On connaît ce moment, dans une maison d'hôtes, quand un voyageur s'attarde à table et veut savoir d'où vient ce parfum. C'est souvent là que se joue l'ancrage d'un souvenir. Justement, d'après la Ville de Dijon, un dialogue rare s'est noué en juin entre la Bourgogne et la ville marocaine de Chefchaouen autour des cultures alimentaires et du tourisme durable — avec, en septembre, un retour en sens inverse qui promet de belles inspirations pour qui reçoit.
Deux villes, deux UNESCO, une même table
Le projet, soutenu par un fonds conjoint franco-marocain cofinancé par les ministères des deux pays, fait dialoguer deux patrimoines culinaires inscrits à l'UNESCO: le Repas gastronomique des Français — dont la Cité Internationale de la Gastronomie et du Vin (CIGV) est l'écrin dijonnais — et la Diéta Mediterranéa, portée à Chefchaouen par sa Maison dédiée. L'ambition est claire: faire des cultures alimentaires et du tourisme responsable de vrais leviers d'attractivité, de transmission et d'économie locale pour les deux territoires. Dans le même esprit, d'après Actu.fr, le PETR du Bocage et Flers Agglo en Normandie ont accueilli début septembre une délégation de la province espagnole de Cuenca dans le cadre du programme Leader 2023-2027 — coopération consacrée à un tourisme doux, accessible, attentif à l'eau et au climat.
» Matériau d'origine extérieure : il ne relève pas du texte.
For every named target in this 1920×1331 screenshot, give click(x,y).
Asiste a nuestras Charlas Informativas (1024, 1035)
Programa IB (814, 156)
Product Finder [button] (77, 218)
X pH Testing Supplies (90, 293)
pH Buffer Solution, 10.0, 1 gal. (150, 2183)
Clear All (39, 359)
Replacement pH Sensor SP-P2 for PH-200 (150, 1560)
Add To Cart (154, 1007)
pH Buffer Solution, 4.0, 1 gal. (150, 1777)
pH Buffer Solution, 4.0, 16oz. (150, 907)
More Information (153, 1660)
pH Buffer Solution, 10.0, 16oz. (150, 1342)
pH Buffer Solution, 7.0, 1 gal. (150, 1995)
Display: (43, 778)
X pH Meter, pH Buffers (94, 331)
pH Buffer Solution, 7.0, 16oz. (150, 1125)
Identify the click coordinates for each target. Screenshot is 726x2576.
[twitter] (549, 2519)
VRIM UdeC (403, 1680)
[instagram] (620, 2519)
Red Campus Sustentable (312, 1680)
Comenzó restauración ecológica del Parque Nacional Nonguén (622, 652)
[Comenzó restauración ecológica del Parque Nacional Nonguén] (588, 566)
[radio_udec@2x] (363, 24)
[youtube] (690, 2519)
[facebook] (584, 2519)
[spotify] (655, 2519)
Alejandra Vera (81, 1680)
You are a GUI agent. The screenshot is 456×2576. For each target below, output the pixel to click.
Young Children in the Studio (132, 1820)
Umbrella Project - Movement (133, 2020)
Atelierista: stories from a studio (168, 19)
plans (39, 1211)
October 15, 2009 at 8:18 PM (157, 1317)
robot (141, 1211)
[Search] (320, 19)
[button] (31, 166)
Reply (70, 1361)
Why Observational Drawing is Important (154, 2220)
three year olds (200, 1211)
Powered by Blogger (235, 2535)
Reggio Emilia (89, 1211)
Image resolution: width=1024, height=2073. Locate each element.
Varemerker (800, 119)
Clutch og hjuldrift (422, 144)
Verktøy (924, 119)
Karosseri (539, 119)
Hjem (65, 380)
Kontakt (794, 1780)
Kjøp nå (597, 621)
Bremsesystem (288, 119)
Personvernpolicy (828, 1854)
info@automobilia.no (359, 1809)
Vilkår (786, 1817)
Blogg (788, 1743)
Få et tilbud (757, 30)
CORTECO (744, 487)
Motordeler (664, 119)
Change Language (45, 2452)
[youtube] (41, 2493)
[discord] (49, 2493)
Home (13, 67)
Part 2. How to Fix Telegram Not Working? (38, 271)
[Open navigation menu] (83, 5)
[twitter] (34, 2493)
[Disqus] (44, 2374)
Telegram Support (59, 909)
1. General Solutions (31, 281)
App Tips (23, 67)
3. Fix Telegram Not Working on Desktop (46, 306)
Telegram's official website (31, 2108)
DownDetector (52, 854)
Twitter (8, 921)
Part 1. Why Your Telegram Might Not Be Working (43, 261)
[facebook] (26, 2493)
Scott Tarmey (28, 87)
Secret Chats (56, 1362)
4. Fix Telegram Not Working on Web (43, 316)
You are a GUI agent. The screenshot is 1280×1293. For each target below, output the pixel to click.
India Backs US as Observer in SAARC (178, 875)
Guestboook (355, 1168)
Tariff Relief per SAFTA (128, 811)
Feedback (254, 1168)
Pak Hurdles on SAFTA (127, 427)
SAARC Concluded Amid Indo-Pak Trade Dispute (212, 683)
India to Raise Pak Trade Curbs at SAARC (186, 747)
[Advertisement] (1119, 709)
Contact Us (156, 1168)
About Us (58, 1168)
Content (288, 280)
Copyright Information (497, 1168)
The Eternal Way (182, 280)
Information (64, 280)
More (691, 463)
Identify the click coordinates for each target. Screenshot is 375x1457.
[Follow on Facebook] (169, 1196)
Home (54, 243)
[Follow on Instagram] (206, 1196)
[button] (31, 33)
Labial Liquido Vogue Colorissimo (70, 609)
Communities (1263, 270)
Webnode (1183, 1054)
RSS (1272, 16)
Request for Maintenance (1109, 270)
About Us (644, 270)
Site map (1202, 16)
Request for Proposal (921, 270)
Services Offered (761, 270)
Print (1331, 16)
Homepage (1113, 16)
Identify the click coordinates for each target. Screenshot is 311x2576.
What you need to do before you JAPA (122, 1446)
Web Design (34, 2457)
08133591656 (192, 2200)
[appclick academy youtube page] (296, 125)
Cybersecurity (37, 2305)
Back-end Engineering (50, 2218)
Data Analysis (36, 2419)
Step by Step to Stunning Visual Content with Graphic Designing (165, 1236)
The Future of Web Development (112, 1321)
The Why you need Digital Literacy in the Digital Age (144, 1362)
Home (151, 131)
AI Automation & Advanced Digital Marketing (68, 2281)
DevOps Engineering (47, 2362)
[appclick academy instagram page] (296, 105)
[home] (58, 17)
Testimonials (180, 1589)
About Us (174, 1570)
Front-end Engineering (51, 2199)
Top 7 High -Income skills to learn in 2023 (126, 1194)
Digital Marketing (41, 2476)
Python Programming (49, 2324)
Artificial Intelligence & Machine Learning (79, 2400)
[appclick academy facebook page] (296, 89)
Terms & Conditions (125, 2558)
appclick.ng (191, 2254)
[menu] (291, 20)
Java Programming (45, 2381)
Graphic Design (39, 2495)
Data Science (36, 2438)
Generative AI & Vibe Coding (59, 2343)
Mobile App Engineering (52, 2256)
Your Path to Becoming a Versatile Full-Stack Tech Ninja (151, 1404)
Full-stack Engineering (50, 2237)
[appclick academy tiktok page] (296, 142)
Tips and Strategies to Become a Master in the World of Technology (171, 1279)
Preuve, s'il en fallait, que les échanges entre territoires ruraux à forte valeur patrimoniale ne sont plus anecdotiques: ils se structurent.
Le programme dijonnais de septembre
La délégation de Chefchaouen sera reçue à Dijon avec un programme pensé pour partager, goûter et transmettre:
- L'exposition « Regards sur Chefchaouen » du photographe Chadli Si-Mohamed, à la Chapelle des Élus, à l'Office de tourisme — entrée libre.
- La participation aux Assises Territoriales de l'Agroécologie et de l'Alimentation (ATAA).
- Le marché éphémère « Bienvenue au Souk Beldi » dans le hall de la CIGV — entrée libre, avec des ateliers payants sur les plantes aromatiques et médicinales, les entrées marocaines chaudes et froides, les briouates de Chefchaouen, et les pâtisseries et thés du Maroc.
- Une conférence sur la Diéta Mediterranéa suivie d'une dégustation à 18h, et un dîner de chef à 20h30 — formules payantes, inscriptions via le site de la CIGV.
Ce que nous pouvons en faire, concrètement
Pour nous, hébergeurs, le message est limpide: nos invités viendront de plus en plus en quête d'authenticité culinaire et d'engagement territorial. Trois pistes à garder en tête, dès maintenant:
- Mettre en récit les produits du coin — un fromage, un pain, un vin, une tisane — comme le fait la CIGV avec la gastronomie française: c'est ce qui transforme un petit-déjeuner en expérience.
- Tisser des liens durables avec les artisans locaux, agriculteurs, brasseurs, apiculteurs, et raconter leur geste à table, jusque dans la carte des chambres d'hôtes.
- Surveiller les initiatives de coopération comme celle-ci: elles dessinent les tendances d'une clientèle internationale qui cherche de plus en plus des adresses impliquées dans le vivant du territoire.
À Provins comme à Dijon, c'est la même promesse qui nous anime: faire d'une nuit un récit, et d'un repas un voyage.